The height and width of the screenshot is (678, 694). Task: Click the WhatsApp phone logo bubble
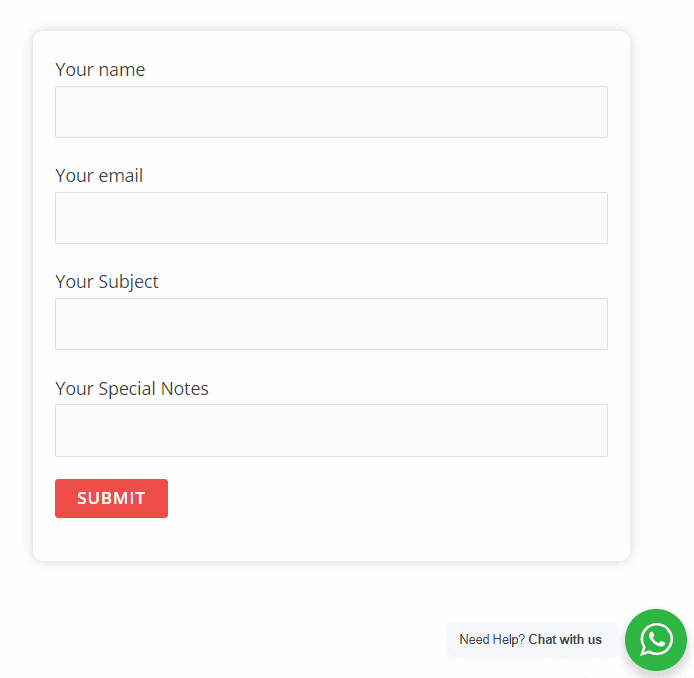point(656,640)
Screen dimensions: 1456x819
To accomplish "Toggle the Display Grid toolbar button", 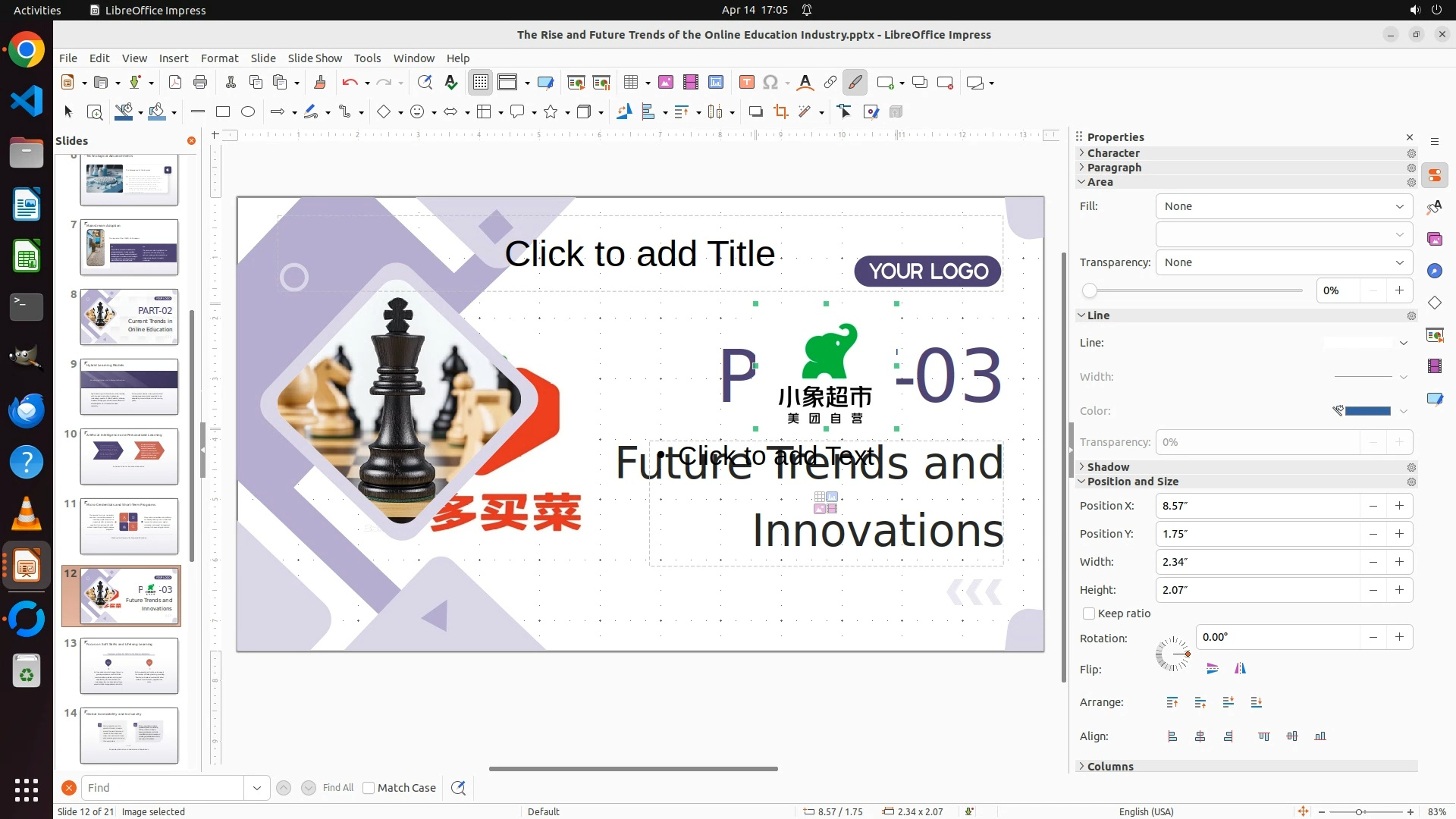I will [x=481, y=83].
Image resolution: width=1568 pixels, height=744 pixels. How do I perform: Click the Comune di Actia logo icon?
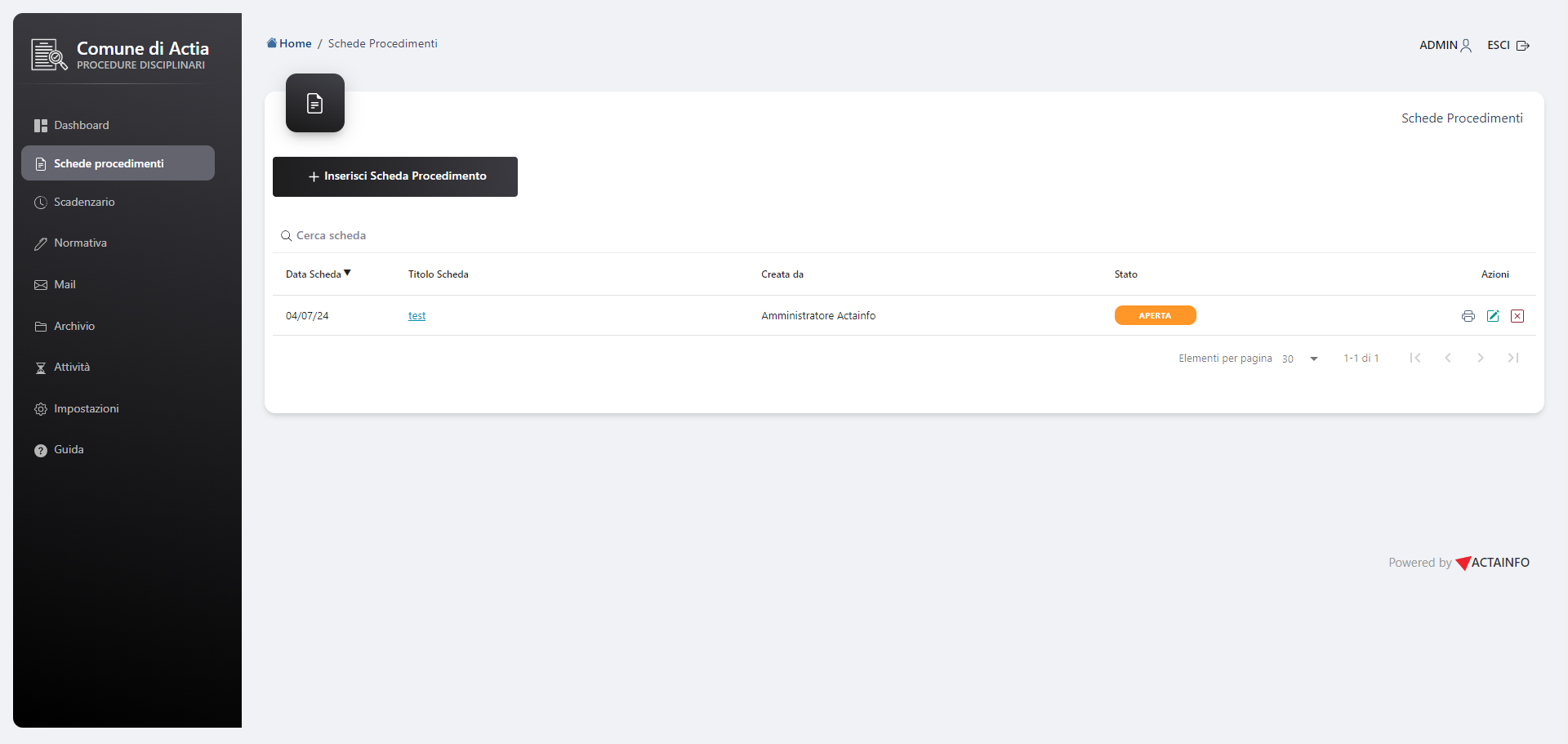click(x=49, y=55)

================

• _Work to do_:
Extract every line of the records from the one containing "Image resolution: width=1568" through the end of the records, and repeat them without any change. Leave the pictures out of your answer.

• _Full response_:
Image resolution: width=1568 pixels, height=744 pixels. How do I perform: Click the Comune di Actia logo icon?
click(x=49, y=55)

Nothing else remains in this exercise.